Stratfor Geopolitical Intelligence Report
New Orleans: A Geopolitical Prize By George Friedman

 The American political system was founded in Philadelphia, but the
American nation was built on the vast farmlands that stretch from the
Alleghenies to the Rockies. That farmland produced the wealth that
funded American industrialization: It permitted the formation of a
class of small landholders who, amazingly, could produce more than they
could consume. They could sell their excess crops in the east and in
Europe and save that money, which eventually became the founding
capital of American industry.

 But it was not the extraordinary land nor the farmers and ranchers who
alone set the process in motion. Rather, it was geography -- the
extraordinary system of rivers that flowed through the Midwest and
allowed them to ship their surplus to the rest of the world. All of the
rivers flowed into one -- the Mississippi -- and the Mississippi flowed
to the ports in and around one city: New Orleans. It was in New Orleans
that the barges from upstream were unloaded and their cargos stored,
sold and reloaded on ocean-going vessels. Until last Sunday, New
Orleans was, in many ways, the pivot of the American economy.

 For that reason, the Battle of New Orleans in January 1815 was a key
moment in American history. Even though the battle occurred after the
War of 1812 was over, had the British taken New Orleans, we suspect
they wouldn't have given it back. Without New Orleans, the entire
Louisiana Purchase would have been valueless to the United States. Or,
to state it more precisely, the British would control the region
because, at the end of the day, the value of the Purchase was the land
and the rivers - which all converged on the Mississippi and the
ultimate port of New Orleans.
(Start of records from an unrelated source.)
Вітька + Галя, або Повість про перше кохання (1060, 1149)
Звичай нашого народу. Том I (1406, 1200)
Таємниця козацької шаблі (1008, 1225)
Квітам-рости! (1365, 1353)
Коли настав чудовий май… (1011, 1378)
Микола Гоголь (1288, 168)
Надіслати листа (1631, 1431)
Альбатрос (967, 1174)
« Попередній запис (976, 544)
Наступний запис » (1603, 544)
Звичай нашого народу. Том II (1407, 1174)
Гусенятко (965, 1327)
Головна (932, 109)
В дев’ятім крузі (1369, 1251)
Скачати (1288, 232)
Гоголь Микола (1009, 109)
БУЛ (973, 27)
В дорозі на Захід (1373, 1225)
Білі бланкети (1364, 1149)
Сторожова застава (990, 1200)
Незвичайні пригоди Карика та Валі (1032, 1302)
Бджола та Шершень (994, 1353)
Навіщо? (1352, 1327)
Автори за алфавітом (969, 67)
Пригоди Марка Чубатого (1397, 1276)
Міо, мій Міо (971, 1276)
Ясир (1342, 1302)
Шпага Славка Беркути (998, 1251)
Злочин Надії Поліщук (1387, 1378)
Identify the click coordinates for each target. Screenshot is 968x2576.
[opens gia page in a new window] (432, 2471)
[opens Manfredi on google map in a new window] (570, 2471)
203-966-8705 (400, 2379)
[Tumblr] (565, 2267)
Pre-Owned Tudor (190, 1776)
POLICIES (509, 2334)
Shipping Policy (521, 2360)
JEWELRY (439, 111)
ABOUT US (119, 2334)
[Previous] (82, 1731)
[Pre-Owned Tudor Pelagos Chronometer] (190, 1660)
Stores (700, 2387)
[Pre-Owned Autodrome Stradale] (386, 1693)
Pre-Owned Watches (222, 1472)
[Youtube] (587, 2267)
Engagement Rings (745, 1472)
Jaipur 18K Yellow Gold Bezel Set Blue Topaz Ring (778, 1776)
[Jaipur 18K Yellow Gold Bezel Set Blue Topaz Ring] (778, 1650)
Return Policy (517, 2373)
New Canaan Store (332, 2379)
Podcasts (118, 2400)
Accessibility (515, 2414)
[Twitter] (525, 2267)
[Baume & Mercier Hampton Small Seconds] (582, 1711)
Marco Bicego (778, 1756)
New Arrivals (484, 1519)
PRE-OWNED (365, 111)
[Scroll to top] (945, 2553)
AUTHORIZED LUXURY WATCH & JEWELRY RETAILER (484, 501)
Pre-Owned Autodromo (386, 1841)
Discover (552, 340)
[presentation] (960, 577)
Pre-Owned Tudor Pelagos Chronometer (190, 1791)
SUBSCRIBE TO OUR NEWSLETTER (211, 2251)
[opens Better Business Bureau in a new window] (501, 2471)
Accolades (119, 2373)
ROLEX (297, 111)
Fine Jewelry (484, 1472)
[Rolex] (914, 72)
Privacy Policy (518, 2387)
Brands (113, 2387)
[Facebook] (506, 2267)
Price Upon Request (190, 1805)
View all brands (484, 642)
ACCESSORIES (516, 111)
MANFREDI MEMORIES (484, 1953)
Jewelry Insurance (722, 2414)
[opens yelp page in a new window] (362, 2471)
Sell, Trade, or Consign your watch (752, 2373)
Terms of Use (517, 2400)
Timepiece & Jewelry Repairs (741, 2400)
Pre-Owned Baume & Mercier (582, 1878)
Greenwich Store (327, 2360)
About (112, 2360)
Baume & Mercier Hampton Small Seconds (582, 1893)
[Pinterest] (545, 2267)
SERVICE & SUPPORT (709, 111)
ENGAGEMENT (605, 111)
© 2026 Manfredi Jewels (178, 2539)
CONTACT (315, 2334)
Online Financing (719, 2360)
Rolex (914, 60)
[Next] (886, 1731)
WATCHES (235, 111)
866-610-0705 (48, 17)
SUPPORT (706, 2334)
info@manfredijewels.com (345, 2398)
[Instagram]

The hero of the battle was Andrew
Jackson, and when he became president, his obsession with Texas had
much to do with keeping the Mexicans away from New Orleans.

 During the Cold War, a macabre topic of discussion among bored
graduate students who studied such things was this: If the Soviets
could destroy one city with a large nuclear device, which would it be?
The usual answers were Washington or New York. For me, the answer was
simple: New Orleans. If the Mississippi River was shut to traffic, then
the foundations of the economy would be shattered. The industrial
minerals needed in the factories wouldn't come in, and the agricultural
wealth wouldn't flow out. Alternative routes really weren't available.
The Germans knew it too: A U-boat campaign occurred near the mouth of
the Mississippi during World War II. Both the Germans and Stratfor have
stood with Andy Jackson: New Orleans was the prize.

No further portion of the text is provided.